- **Problem requirements**:
Scan the records below. Copy every line in which the word "computer" appears.
---- Given entries
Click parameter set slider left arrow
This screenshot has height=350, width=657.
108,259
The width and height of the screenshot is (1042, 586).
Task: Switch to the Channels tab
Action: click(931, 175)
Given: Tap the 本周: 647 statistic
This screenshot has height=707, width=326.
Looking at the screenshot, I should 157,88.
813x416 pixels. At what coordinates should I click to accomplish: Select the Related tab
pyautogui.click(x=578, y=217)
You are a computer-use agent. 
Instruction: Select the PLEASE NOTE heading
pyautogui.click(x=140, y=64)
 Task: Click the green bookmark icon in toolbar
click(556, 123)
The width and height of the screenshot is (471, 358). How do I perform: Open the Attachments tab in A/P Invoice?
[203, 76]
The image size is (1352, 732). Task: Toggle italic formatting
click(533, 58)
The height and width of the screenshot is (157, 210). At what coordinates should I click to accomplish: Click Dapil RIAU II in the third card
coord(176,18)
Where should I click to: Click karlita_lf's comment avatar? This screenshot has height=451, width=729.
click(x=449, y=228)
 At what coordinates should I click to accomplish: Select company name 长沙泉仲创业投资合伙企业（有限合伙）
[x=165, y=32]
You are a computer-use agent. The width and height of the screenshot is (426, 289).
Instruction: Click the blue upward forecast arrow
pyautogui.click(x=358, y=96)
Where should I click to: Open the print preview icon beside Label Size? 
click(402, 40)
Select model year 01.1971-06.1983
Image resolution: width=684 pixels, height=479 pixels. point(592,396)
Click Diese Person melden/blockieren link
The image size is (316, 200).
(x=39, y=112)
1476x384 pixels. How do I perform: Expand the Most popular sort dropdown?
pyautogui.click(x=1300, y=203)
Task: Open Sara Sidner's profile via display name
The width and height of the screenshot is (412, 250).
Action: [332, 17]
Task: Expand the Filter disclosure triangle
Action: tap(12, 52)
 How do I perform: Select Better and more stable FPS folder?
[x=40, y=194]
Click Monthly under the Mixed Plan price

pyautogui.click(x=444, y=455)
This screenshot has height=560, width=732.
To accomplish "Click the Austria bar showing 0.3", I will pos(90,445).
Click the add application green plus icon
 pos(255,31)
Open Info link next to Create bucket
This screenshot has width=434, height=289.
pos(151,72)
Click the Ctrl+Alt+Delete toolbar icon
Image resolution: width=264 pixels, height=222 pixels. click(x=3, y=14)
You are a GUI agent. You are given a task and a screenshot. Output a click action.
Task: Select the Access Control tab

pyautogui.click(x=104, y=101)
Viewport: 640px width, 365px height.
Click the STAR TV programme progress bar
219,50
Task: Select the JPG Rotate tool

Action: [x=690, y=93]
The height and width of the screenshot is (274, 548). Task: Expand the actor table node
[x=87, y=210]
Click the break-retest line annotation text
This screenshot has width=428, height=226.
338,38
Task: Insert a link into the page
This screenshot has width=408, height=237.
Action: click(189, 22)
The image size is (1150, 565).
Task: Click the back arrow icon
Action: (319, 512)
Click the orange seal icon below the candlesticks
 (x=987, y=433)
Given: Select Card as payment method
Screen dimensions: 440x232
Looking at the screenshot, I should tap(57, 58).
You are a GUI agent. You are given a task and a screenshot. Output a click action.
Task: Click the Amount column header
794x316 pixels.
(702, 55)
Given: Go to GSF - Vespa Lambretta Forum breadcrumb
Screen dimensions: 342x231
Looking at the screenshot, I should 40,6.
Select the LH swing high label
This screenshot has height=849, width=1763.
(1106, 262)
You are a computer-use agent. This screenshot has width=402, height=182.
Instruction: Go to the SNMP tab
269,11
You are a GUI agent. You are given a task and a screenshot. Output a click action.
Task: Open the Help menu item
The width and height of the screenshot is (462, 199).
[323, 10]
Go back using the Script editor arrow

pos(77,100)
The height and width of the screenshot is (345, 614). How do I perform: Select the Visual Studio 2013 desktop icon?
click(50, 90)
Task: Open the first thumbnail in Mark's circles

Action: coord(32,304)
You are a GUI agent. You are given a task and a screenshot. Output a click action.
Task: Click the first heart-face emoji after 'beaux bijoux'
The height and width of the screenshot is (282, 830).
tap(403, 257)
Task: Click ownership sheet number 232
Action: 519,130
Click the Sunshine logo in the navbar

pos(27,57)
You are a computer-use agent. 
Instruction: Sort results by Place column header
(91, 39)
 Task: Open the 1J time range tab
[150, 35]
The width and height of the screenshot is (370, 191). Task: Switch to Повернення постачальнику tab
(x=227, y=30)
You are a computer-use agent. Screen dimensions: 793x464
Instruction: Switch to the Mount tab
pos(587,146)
--------
- **The completed task**:
You are a computer-use agent. 
You are a computer-use agent. The width and height of the screenshot is (426, 289).
You are a computer-use agent. This screenshot has width=402, height=182.
You are a computer-use agent. 
You are a computer-use agent. Screen dimensions: 793x464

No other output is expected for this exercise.